■ Material supplied
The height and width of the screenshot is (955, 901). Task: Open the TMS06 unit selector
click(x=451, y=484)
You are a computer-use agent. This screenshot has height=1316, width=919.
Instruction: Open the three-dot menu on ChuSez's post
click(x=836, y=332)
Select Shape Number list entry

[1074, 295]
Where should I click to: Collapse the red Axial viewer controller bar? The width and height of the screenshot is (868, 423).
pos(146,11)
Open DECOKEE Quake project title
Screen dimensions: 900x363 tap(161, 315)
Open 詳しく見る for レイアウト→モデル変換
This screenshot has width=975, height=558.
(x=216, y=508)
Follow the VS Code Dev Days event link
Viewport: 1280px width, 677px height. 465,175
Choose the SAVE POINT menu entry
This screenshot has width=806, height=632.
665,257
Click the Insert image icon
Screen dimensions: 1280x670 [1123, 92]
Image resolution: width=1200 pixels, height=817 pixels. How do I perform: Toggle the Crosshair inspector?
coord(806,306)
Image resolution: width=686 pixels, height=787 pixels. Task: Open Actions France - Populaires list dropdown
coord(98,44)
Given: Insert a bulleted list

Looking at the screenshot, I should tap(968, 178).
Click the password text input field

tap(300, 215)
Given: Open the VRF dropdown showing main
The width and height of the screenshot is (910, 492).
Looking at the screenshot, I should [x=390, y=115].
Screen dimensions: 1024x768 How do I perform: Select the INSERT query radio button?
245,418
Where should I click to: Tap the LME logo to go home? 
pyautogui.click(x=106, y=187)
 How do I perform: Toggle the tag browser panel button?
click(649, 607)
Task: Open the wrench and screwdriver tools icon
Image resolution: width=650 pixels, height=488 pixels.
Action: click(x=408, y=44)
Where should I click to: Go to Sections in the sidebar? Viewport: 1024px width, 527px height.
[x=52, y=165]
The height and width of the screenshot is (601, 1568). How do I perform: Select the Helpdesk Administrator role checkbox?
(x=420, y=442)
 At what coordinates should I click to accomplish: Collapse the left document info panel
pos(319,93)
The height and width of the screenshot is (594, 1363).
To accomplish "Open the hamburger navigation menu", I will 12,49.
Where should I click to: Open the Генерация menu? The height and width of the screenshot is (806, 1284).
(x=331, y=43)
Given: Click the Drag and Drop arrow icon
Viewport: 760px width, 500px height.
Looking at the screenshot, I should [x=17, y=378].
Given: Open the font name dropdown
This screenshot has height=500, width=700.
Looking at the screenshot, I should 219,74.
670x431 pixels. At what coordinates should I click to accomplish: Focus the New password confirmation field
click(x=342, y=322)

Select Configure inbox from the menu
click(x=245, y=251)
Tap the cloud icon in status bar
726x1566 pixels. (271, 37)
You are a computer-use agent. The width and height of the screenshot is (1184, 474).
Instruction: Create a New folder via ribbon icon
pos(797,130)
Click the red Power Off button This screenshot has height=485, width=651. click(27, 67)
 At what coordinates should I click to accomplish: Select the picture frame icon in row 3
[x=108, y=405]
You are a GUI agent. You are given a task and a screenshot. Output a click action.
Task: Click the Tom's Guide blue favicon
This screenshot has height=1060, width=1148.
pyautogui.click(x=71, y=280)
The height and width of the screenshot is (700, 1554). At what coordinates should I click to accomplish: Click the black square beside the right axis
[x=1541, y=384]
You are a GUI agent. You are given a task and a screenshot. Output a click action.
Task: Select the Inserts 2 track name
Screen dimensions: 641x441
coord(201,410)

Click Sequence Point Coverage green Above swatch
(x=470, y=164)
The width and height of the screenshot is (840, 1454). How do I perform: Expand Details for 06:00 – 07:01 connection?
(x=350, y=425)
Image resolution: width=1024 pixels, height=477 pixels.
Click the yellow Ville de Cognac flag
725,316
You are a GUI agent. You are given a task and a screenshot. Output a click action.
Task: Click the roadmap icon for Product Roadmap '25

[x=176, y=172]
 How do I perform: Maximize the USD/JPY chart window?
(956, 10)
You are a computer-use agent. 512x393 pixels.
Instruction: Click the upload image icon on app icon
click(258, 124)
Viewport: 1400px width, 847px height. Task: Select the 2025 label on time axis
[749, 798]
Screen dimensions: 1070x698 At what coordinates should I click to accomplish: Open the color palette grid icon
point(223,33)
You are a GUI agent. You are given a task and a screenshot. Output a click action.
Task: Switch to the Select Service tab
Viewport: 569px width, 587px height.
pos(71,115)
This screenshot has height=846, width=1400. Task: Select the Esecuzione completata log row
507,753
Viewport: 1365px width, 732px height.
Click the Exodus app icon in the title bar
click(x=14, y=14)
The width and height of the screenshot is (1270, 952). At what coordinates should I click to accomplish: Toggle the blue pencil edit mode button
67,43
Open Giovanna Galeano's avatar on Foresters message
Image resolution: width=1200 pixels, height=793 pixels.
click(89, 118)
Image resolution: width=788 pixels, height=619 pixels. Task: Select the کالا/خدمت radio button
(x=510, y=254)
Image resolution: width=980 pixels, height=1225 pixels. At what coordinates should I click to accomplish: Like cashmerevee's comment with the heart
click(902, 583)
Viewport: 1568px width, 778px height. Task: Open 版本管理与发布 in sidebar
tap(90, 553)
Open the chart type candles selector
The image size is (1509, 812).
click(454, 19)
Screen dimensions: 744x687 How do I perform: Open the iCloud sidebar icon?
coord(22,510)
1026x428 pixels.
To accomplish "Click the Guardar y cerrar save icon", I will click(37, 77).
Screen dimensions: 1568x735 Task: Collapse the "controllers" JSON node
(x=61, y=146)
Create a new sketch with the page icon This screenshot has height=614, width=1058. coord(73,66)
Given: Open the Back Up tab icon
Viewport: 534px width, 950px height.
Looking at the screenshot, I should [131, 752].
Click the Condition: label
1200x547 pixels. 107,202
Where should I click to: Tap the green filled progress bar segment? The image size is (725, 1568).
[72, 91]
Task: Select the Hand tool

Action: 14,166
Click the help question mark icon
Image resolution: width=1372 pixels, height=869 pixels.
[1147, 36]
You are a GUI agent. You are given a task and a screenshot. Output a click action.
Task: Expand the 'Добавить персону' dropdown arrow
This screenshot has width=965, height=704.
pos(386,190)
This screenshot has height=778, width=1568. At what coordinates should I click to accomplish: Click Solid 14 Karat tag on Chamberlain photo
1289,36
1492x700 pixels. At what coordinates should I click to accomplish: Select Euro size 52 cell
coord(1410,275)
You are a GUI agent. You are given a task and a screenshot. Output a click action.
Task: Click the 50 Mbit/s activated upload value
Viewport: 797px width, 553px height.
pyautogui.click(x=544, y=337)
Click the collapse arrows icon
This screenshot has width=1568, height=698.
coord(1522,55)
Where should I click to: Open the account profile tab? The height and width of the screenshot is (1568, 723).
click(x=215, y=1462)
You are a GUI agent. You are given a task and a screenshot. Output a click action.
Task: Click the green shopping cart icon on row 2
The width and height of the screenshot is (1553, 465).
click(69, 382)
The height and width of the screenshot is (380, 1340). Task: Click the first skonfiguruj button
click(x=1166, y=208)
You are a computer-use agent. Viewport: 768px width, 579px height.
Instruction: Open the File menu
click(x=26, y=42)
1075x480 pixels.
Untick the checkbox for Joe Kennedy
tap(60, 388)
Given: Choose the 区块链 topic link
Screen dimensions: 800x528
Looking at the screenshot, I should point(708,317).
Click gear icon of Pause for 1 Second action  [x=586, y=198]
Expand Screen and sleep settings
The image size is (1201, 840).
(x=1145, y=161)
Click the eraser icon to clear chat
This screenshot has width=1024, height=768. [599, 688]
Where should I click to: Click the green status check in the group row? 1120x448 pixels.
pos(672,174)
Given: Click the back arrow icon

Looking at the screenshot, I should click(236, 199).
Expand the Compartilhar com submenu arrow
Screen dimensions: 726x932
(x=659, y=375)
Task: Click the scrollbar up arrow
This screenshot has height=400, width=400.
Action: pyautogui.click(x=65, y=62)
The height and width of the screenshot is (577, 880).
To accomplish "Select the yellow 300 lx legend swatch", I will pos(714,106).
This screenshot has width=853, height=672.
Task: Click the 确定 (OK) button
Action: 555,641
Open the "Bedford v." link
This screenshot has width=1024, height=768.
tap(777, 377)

■ Problem details
Beginning with the line above that contains "Screen dimensions: 641x441", copy each line exactly up to and including the line that contains "Image resolution: width=1024", and go no further.

■ Output of the task
Screen dimensions: 641x441
coord(201,410)

Click Sequence Point Coverage green Above swatch
(x=470, y=164)
The width and height of the screenshot is (840, 1454). How do I perform: Expand Details for 06:00 – 07:01 connection?
(x=350, y=425)
Image resolution: width=1024 pixels, height=477 pixels.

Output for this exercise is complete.